START Given data

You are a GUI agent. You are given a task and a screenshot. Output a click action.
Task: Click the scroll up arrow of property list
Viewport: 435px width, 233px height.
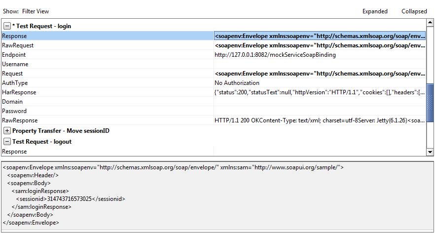(430, 23)
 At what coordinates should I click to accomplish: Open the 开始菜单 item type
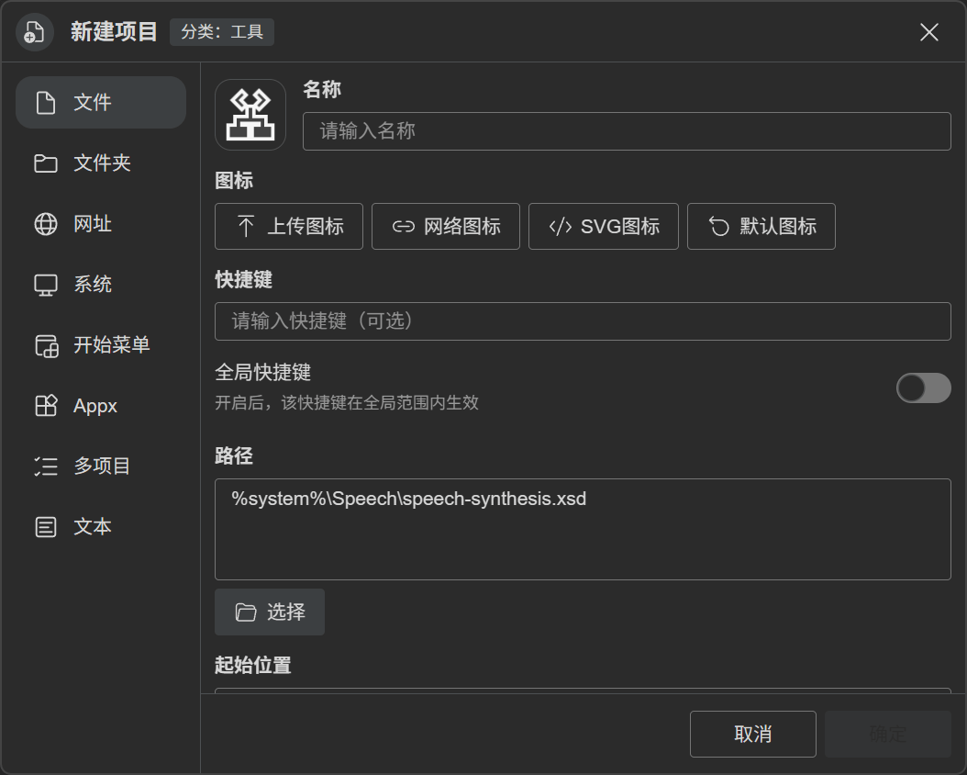point(101,345)
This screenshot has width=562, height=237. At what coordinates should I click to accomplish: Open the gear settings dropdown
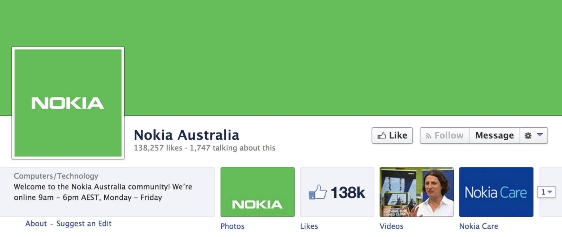pyautogui.click(x=534, y=135)
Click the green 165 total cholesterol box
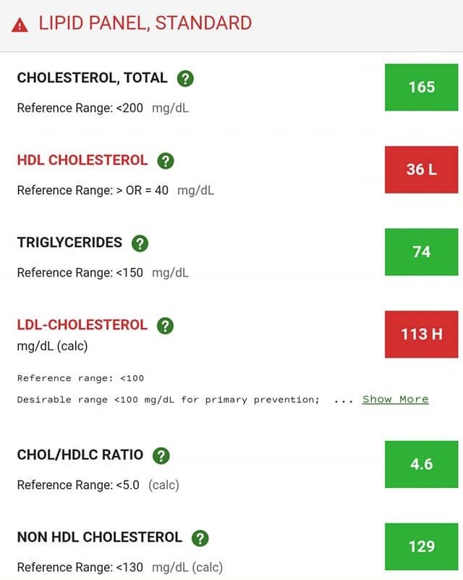The height and width of the screenshot is (580, 463). 422,87
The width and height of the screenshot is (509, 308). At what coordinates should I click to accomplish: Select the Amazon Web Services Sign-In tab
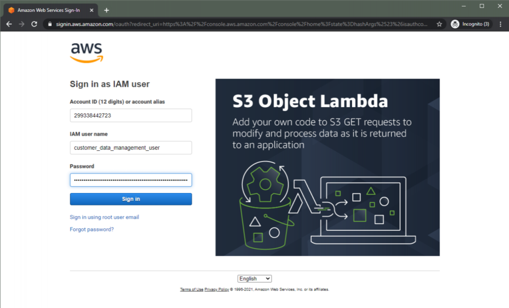point(50,9)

END Given data

## What you are asked to do
Starting at the line containing "Click the green 165 total cholesterol box", output every remaining line of the records above exactly, the last one included. Nothing else belongs in the output, and no pictures either.

## Response box
Click the green 165 total cholesterol box
The height and width of the screenshot is (580, 463). 422,87
The width and height of the screenshot is (509, 308). At what coordinates should I click to accomplish: Select the Amazon Web Services Sign-In tab
point(50,9)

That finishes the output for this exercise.